Lydia didn’t know what to do but go back to the car. She opened the trunk and found what looked like MacGyver’s secret stash. A first aid kit. Emergency water and food. Two warming blankets. A safety vest. An ice scraper. A small tool kit. Flares. A bag of sand. An empty gas can, though the car was electric. Two reflective roadside warning triangles. A large pry bar that you could probably use to take off someone’s head.

This was a wrecking bar, not a pry bar. One end had a gigantic hammer head and sharp claw. The other end had a curved edge. The thing had a heft to it, solid steel, about two feet long and easily weighing just shy of ten pounds.

Lydia didn’t stop to consider why Paul would drive around with this kind of thing in his trunk, and as she rounded the corner into the backyard, she tried really hard not to think about the dark joke Claire had made about finding more Mrs. Fullers buried in the overgrown backyard.

Claire was still trying to work the board away from the window. She’d managed to get her fingers between the plywood and the trim around the door. Her skin had broken open.

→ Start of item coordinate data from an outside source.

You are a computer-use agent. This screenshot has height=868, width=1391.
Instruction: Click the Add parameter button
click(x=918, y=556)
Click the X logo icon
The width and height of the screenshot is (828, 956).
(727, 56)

Lydia saw streaks of blood on the weathered wood.

“Move.” Lydia waited for her to get out of the way and jammed the flat end of the bar into the crack. The rotting wood came away like a banana peel. Claire grabbed the edge and yanked the board clean off the house.

The door was the same as every kitchen door Lydia had ever seen. Glass at the top, a thin panel of wood at the bottom. She tried the doorknob. Locked.

“Stand back.” Claire grabbed the pry bar and busted out the glass. She racked the bar around the frame to make sure all the shards were gone, then stuck her hand inside the door and opened the lock.

Lydia knew it was a bit late, but she still asked, “Are you sure you want to do this?”

Claire kicked open the door. She walked into the kitchen. She turned on the lights. The fluorescent bulbs flickered to life.

The house felt empty, but Lydia still called, “Hello?” She waited a few seconds, then repeated, “Hello?”

Even without an answer, the house felt like it was ready to scream out its secrets.